TO DO |
Your answer is the line containing "You are a computer-use agent. The" plus every line after it through the end of the records, printed exactly and free of pictures.

SUPPLIED ENTRIES |
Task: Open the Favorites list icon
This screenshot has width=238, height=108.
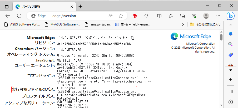Action: [x=171, y=16]
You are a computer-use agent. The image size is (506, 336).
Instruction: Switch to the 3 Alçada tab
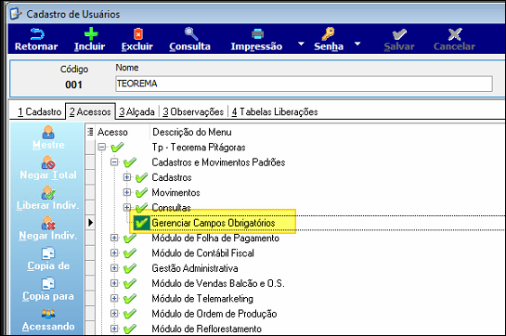[x=136, y=111]
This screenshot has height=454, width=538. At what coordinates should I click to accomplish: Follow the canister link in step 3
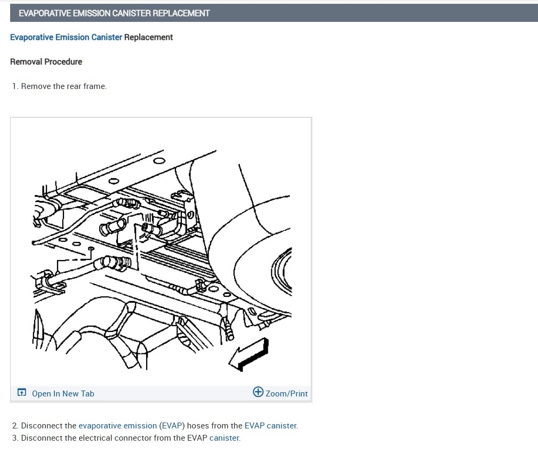224,438
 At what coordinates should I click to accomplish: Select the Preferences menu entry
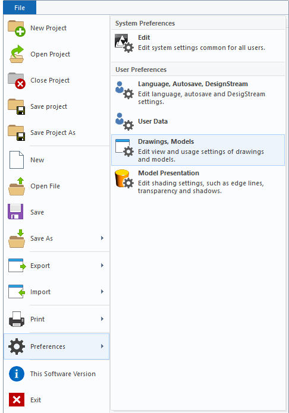coord(56,346)
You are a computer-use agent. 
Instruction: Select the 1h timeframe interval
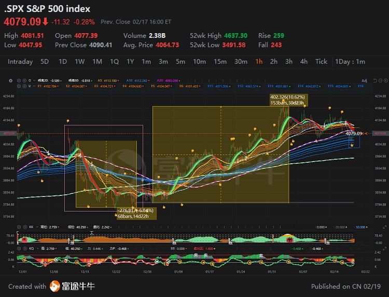click(x=259, y=61)
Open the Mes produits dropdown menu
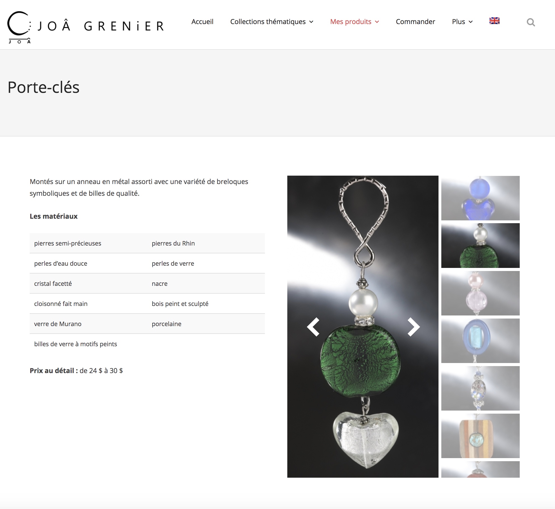This screenshot has width=555, height=509. click(x=355, y=22)
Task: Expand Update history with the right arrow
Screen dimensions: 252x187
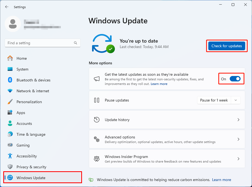Action: (238, 120)
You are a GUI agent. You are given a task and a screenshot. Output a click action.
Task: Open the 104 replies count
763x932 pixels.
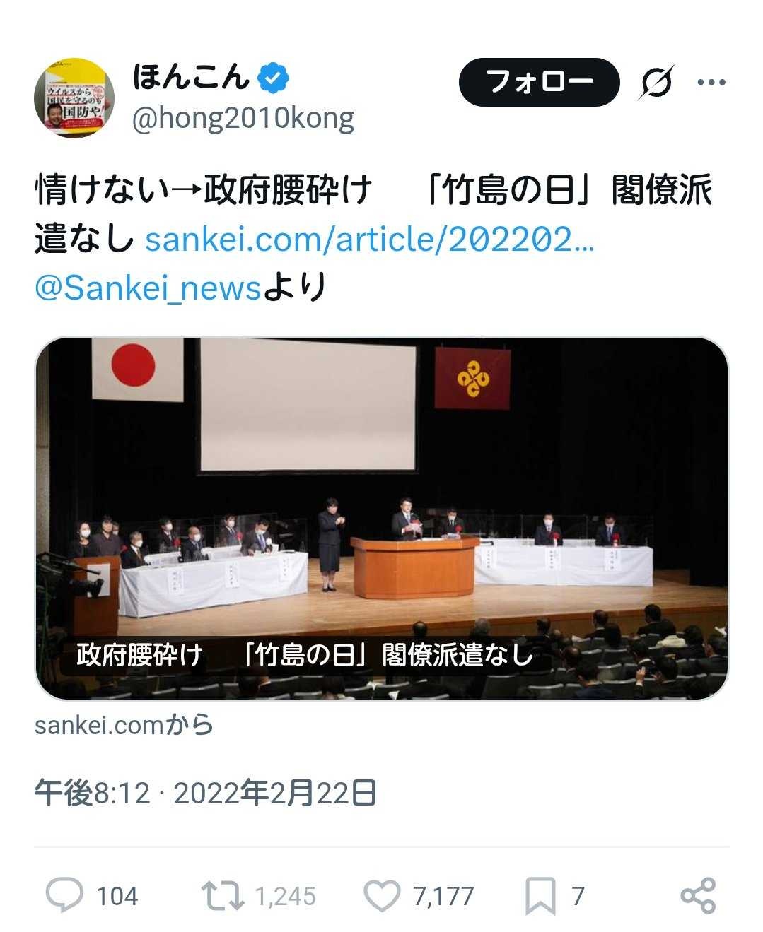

ANSWER TO THE PROBLEM |
You are a computer-use agent. The image size is (506, 336).
Instruction: Switch to the 3 Alçada tab
[x=136, y=111]
This screenshot has height=454, width=538. At what coordinates should I click to accomplish: Follow the canister link in step 3
224,438
 At what coordinates should I click to accomplish: Select the Preferences menu entry
coord(56,346)
You are a computer-use agent. 
Instruction: Select the 1h timeframe interval
click(x=259, y=61)
Open the Mes produits dropdown menu
This screenshot has width=555, height=509. click(x=355, y=22)
Task: Expand Update history with the right arrow
Screen dimensions: 252x187
Action: (238, 120)
You are a GUI agent. You are given a task and a screenshot. Output a click action.
Task: Open the 104 replies count
763x932 pixels.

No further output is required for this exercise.